To get $q$ and $t$ in `Prime Guesser 1` we follwed the *Guesser* part and just eyeballed the values:
1. We just assume that $q$ and $t$ are powers of 2 since they are in the local challenge script.
2. We can guess $q$ with the first ciphertext, since it is probably the next power of 2 that is bigger than all values in the ciphertext.

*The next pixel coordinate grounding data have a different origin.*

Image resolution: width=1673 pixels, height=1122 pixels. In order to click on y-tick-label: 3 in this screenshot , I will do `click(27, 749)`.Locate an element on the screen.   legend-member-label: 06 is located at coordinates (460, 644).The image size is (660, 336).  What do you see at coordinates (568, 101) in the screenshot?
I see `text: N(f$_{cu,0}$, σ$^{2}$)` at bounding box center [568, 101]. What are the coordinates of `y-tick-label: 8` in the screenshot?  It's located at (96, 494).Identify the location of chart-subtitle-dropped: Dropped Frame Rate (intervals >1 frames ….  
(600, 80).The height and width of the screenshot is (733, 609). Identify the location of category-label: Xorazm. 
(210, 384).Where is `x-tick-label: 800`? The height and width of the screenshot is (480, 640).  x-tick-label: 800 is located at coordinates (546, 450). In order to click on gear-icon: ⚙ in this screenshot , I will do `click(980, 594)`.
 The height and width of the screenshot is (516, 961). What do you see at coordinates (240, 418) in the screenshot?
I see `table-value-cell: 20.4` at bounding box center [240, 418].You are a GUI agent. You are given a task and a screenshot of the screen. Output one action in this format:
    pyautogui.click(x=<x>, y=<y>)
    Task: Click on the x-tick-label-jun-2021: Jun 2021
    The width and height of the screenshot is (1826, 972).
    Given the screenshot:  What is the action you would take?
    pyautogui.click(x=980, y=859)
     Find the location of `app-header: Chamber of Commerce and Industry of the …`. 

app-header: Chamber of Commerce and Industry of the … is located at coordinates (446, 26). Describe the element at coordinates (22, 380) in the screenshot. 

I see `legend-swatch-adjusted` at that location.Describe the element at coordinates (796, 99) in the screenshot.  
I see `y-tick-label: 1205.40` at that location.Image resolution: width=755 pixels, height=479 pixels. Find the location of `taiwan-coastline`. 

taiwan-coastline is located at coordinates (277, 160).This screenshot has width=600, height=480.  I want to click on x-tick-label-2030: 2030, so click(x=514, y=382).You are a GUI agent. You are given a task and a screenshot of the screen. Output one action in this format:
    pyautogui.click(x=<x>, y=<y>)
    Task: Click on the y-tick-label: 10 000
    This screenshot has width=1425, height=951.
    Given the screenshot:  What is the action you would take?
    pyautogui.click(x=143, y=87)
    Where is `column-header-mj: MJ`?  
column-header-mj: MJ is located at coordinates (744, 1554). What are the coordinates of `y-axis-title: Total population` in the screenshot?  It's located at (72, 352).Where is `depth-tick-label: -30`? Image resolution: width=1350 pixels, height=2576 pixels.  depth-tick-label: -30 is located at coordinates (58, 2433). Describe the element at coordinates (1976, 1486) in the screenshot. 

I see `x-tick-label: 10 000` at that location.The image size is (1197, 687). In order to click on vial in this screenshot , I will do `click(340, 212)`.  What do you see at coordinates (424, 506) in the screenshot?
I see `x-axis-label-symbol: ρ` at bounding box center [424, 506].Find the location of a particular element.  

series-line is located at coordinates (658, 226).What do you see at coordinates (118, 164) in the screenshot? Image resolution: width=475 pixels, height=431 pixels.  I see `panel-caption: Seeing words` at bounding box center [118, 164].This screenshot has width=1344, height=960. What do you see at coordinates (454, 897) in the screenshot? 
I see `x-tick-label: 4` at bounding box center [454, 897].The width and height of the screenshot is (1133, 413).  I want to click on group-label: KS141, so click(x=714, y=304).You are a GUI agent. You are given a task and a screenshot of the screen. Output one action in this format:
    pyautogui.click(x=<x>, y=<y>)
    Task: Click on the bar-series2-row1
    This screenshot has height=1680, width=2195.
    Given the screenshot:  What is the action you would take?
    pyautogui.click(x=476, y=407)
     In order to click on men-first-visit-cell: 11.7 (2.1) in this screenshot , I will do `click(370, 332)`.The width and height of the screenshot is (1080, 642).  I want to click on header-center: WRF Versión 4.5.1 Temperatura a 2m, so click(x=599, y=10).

3. We use the *encrypt oracle* to encrypt the number 1. We then iterate through possible stepsizes until we get a correct one with which the plaintext is 0.
**Result:** $\frac{q}{t} = 0\text{x}100000$
## Exploit
Our exploits follows the vulnerability description. Since we need to find 100 numbers and each number is randomly split between 11 and 200, we should need approx. $ 100 \cdot \frac{201 - 11}{2} = 9500$ requests to the oracle. In practice this meant that the exploit takes around 10 minutes to run.
```python
#!/bin/env python3
from pwn import *
import json
import numpy as np
import sys
# Command line arguments to make it work on both Challenges
argv = sys.argv
if len(argv) != 3 or argv[1] not in ["LOCAL", "REMOTE"] or argv[2] not in ["1", "2"]:
print("Usage: {argv[0]} [LOCAL|REMOTE] [1|2]" )
LOCAL = argv[1].lower() == "local"
chall_nr = argv[2]
delta = 0x400
if chall_nr == "1" and not LOCAL:
delta = 0x100000
if LOCAL:
r = process(["python3", f"PrimeGuesser{chall_nr}.py"])
else:
if chall_nr == "1":
r = remote("kitctf.me", 4646)
else:
r = remote("kitctf.me", 4747)
option_oracle = b'1' if chall_nr == '1' else b'0' # They changed the option number for the oracle
option_guess = b'2' if chall_nr == '1' else b'1' # They changed the option number for the oracle
# Factorization function since we send the factors, not the real number
def get_factors(number):
"""Same function as PrimeGuesser1.py"""
factors = set()
for i in [2, 3, 5, 7, 11, 13, 15, 17, 19, 23]:
if i >= number:
break
if (number % i == 0):
factors.add(i)
other = number // i
prime_set = get_factors(other)
if len(prime_set) == 0:
factors.add(other)
else:
for num in prime_set:
factors.add(num)
return factors
factors = {i:get_factors(i) for i in range(11, 201)}
# Helper functions to interact with the challenge
def get_ct():
"""Returns the ciphtertext after a request"""
return tuple(np.array(json.loads(b"[" + r.readline() + b"]")) for _ in range(2))
def send_ct(ct):
"""Sends a ciphtertext to the session"""
r.writeline(b",".join([str(x).encode() for x in ct[0]]))
r.writeline(b",".join([str(x).encode() for x in ct[1]]))
def request_oracle(ct, number):
"""Request the decryption oracle"""
test = (ct[0] - np.array([number] + [0] * (len(ct[0]) - 1)), ct[1])
r.writeline(option_oracle) # Request oracle
send_ct(test)
[r.readline() for _ in range(3)]
return r.readline() == b'True\n'
# Final exploit
for i in range(100):
ct = get_ct()
# Request oracle until number is found
for guess in range(11, 201):
print(guess, end = "\r")
if request_oracle(ct, guess * delta):
info(f"({i+1}/100) Number = {guess} = {factors[guess]}")
break
else:
raise Exception("guess not found")
# Send the factors
r.writeline(option_guess)
r.writeline(b','.join([str(i).encode() for i in factors[guess]]))
r.readline()
r.readline()
print("Finished")
r.interactive() # Prints the flag
```
## Summary
This writeup showcases how you don't have to understand a whole encryption scheme to exploit it. We are able to modify corresponding plaintext to a ciphertext to decrement it in steps of one. With the Oracle that told us whether a ciphertext corresponst to zero, the exploitation was quite easy.